-------- MATERIAL TO PROCESS

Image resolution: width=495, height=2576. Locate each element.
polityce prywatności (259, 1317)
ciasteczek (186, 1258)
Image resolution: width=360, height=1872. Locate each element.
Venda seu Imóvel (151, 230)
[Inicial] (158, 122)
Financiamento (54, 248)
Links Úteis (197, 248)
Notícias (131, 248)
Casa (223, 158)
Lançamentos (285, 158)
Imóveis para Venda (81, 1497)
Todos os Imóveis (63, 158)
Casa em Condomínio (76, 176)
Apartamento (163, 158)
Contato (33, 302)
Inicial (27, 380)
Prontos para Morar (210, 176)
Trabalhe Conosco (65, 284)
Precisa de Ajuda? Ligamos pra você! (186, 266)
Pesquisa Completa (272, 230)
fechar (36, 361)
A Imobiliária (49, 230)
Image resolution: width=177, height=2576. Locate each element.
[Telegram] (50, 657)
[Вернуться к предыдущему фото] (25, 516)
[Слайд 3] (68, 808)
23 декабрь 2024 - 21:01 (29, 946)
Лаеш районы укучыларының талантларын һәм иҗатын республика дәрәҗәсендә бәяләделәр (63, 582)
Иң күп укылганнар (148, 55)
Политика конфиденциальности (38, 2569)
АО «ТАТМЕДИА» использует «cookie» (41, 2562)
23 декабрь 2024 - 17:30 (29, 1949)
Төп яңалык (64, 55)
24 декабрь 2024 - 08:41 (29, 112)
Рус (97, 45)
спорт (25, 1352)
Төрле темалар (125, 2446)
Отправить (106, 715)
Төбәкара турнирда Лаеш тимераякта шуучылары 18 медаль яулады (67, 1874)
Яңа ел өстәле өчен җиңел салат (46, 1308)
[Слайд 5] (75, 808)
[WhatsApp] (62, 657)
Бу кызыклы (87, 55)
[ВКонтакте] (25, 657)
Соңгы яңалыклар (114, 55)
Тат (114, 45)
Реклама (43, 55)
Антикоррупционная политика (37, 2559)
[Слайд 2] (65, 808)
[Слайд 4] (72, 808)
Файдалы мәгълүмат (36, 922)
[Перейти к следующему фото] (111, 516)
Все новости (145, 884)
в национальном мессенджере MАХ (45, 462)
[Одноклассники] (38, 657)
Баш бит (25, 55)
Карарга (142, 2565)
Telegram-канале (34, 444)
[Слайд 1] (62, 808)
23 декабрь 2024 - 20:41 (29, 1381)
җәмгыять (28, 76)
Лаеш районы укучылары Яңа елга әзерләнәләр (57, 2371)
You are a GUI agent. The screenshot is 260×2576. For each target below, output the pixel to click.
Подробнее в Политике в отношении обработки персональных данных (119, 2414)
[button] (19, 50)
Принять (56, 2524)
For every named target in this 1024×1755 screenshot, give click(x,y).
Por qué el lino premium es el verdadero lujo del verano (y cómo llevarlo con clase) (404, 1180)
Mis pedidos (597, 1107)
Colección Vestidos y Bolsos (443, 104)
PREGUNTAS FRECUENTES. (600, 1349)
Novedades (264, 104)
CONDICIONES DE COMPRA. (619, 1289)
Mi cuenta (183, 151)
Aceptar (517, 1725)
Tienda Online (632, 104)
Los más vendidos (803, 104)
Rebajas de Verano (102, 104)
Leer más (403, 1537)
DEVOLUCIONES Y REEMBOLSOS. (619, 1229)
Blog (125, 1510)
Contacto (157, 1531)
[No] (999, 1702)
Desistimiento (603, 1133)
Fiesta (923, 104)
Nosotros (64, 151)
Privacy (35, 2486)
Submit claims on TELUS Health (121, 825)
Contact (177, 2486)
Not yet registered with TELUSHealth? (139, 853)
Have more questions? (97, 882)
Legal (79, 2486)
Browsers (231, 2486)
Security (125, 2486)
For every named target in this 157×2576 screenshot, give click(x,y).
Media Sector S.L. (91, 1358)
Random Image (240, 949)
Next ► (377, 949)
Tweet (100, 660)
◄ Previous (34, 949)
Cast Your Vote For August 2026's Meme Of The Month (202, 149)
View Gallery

----------------

Copy exactly the lines that begin with the one containing "Отправить (106, 715)" and continue to the end of the records, both included, and nothing more.

Отправить (106, 715)
Төбәкара турнирда Лаеш тимераякта шуучылары 18 медаль яулады (67, 1874)
Яңа ел өстәле өчен җиңел салат (46, 1308)
[Слайд 5] (75, 808)
[WhatsApp] (62, 657)
Бу кызыклы (87, 55)
[ВКонтакте] (25, 657)
Соңгы яңалыклар (114, 55)
Тат (114, 45)
Реклама (43, 55)
Антикоррупционная политика (37, 2559)
[Слайд 2] (65, 808)
[Слайд 4] (72, 808)
Файдалы мәгълүмат (36, 922)
[Перейти к следующему фото] (111, 516)
Все новости (145, 884)
в национальном мессенджере MАХ (45, 462)
[Одноклассники] (38, 657)
Баш бит (25, 55)
Карарга (142, 2565)
Telegram-канале (34, 444)
[Слайд 1] (62, 808)
23 декабрь 2024 - 20:41 (29, 1381)
җәмгыять (28, 76)
Лаеш районы укучылары Яңа елга әзерләнәләр (57, 2371)
You are a GUI agent. The screenshot is 260×2576. For each target below, output the pixel to click.
Подробнее в Политике в отношении обработки персональных данных (119, 2414)
[button] (19, 50)
Принять (56, 2524)
For every named target in this 1024×1755 screenshot, give click(x,y).
Por qué el lino premium es el verdadero lujo del verano (y cómo llevarlo con clase) (404, 1180)
Mis pedidos (597, 1107)
Colección Vestidos y Bolsos (443, 104)
PREGUNTAS FRECUENTES. (600, 1349)
Novedades (264, 104)
CONDICIONES DE COMPRA. (619, 1289)
Mi cuenta (183, 151)
Aceptar (517, 1725)
Tienda Online (632, 104)
Los más vendidos (803, 104)
Rebajas de Verano (102, 104)
Leer más (403, 1537)
DEVOLUCIONES Y REEMBOLSOS. (619, 1229)
Blog (125, 1510)
Contacto (157, 1531)
[No] (999, 1702)
Desistimiento (603, 1133)
Fiesta (923, 104)
Nosotros (64, 151)
Privacy (35, 2486)
Submit claims on TELUS Health (121, 825)
Contact (177, 2486)
Not yet registered with TELUSHealth? (139, 853)
Have more questions? (97, 882)
Legal (79, 2486)
Browsers (231, 2486)
Security (125, 2486)
For every named target in this 157×2576 screenshot, give click(x,y).
Media Sector S.L. (91, 1358)
Random Image (240, 949)
Next ► (377, 949)
Tweet (100, 660)
◄ Previous (34, 949)
Cast Your Vote For August 2026's Meme Of The Month (202, 149)
View Gallery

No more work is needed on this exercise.